◆ GEGEVEN TEKST
________________

Ik denk dat dit een heeeeeeeeeeeel duur grapje wordt om je buren te pesten... En zoals Menno al zegt: gewoon even de mensen aan de andere kant van de kabel bellen.

Mark

----------


## Joost van Ens

Tsja als je maar een hoofdzekering van 35A hebt wordt het bellen. Als je er drie van 25 hebt wordt het al goedkoper. Maar als je dan alles goed veilig enz. wilt hebben komt er zeker een kostenplaatje. De generator lijkt me voor een enkele keer een betere optie. Maar sterkstroom in een woonhuis is wel mogelijk.

groeten

----------


## G.P.Fransen

ik heb 2 rijen van 5 25A zekeringen nog van die losse zekeringen van porselein nu helemaal goedkoop???????

----------


## Dave

Het is in principe zo dat in ieder huis de 3 fases binnenkomen. Alleen is maar 1 van die 3 fases aangesloten en van een zekering voorzien. Op zich is het niet moeilijk om dus krachtstroom in je huis te krijgen, de energiemaatscappij moet 2 zekeringen bijplaatsen (en evt een andere KWH-meter??), dat mag je zelf niet doen. Wat je vervolgens met die aansluiting doet moet je zelf weten.

________________

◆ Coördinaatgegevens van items
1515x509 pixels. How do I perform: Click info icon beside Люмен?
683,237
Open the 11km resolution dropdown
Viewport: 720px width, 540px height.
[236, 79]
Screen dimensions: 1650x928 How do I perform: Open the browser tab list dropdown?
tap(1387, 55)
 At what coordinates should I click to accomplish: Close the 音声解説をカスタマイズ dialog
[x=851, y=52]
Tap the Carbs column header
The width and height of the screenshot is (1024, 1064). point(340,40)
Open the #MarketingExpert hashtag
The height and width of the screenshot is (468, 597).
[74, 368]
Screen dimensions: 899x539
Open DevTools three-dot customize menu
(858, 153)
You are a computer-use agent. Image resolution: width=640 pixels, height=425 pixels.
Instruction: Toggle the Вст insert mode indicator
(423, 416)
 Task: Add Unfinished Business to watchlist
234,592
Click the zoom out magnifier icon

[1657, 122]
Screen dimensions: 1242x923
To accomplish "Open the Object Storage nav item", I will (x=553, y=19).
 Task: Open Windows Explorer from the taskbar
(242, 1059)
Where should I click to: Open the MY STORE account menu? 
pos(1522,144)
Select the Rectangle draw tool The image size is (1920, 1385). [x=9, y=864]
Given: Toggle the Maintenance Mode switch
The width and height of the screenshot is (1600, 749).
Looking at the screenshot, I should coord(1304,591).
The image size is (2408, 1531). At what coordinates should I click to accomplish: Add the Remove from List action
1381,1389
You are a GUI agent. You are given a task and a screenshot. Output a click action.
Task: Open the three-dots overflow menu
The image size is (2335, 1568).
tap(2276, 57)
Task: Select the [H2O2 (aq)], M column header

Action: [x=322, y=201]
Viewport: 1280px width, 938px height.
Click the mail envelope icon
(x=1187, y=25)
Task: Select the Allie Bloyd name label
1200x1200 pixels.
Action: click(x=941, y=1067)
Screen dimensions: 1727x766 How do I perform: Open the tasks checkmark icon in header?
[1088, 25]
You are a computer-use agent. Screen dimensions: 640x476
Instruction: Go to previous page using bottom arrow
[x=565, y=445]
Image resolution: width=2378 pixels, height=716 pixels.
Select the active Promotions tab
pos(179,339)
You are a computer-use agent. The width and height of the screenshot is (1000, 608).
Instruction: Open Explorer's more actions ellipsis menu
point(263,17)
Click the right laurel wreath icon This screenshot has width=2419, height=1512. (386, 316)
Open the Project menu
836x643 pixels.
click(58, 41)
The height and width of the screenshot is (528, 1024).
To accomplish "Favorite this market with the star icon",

________________

◆ WAT JE DOET
1. Neem het deel van de forumdiscussie over krachtstroom letterlijk over, beginnend bij "ik heb 2 rijen" en eindigend bij "je zelf weten.".
2. Wat noemt Joost van Ens in de forumdiscussie over krachtstroom een betere optie voor een enkele keer?
3. Schrijf verder aan de forumdiscussie over krachtstroom in een woonhuis, vanaf het punt waar die eindigt.
De items hebben niets te maken met de forumdiscussie over krachtstroom.

◆ ANTWOORDEN
1.
ik heb 2 rijen van 5 25A zekeringen nog van die losse zekeringen van porselein nu helemaal goedkoop???????

----------


## Dave

Het is in principe zo dat in ieder huis de 3 fases binnenkomen. Alleen is maar 1 van die 3 fases aangesloten en van een zekering voorzien. Op zich is het niet moeilijk om dus krachtstroom in je huis te krijgen, de energiemaatscappij moet 2 zekeringen bijplaatsen (en evt een andere KWH-meter??), dat mag je zelf niet doen. Wat je vervolgens met die aansluiting doet moet je zelf weten.

2. De generator.

3.
Greetz,
Dave

----------


## Bert

Als je van een 1-fase aansluiting naar een 3-fase aansluiting wilt wordt dit een duur grapje, als je alleen maar één keer iets testen wilt. Je vastrecht gaat behoorlijk omhoog (3-fase-meter) en je gehele meterkast zal dan in 3-fase uitgevoerd moeten worden, dus 4-polige aardleks en hoofdschakelaar etc. Ik weet 't niet zeker maar bij Essent vragen ze voor een verzwaring  al 1000 euro, dat is dus alleen voor twee zekeringen en een andere meter.





> citaat:Wat je vervolgens met die aansluiting doet moet je
>                  zelf weten.



Dacht 't niet, en zeker niet veilig, als je zelf je meterkast bouwt/aansluit, en dat mag, voor verzwaring zal dit door een erkend installatiebedrijf gecontroleerd moeten worden, deze stuurt dan een gereed melding naar het energiebedrijf en die komt dan de zekeringen en meter plaatsen.
Al met al een hele operatie.




It's only Rock 'n' Roll
But I like it

Grtz,
Bert.

----------


## Willem Loman

> citaat:
> ......en je gehele meterkast zal dan in 3-fase uitgevoerd moeten worden, dus 4-polige aardleks en hoofdschakelaar etc......



ik weet 't niet zeker hoor, maar volgens mij is elke aardlek 4 polig uitgevoerd, d'r staat bij ons thuis tenminste een schema op de aardlek waar 3 fase doorlopen en is het ook niet zo dat de verschillende fases verdeeld worden over de verschillende groepen in huis? kan 't helemaal fout hebben hoor maar dat is wat ik dacht als ik 't zo bekeek bij ons in huis.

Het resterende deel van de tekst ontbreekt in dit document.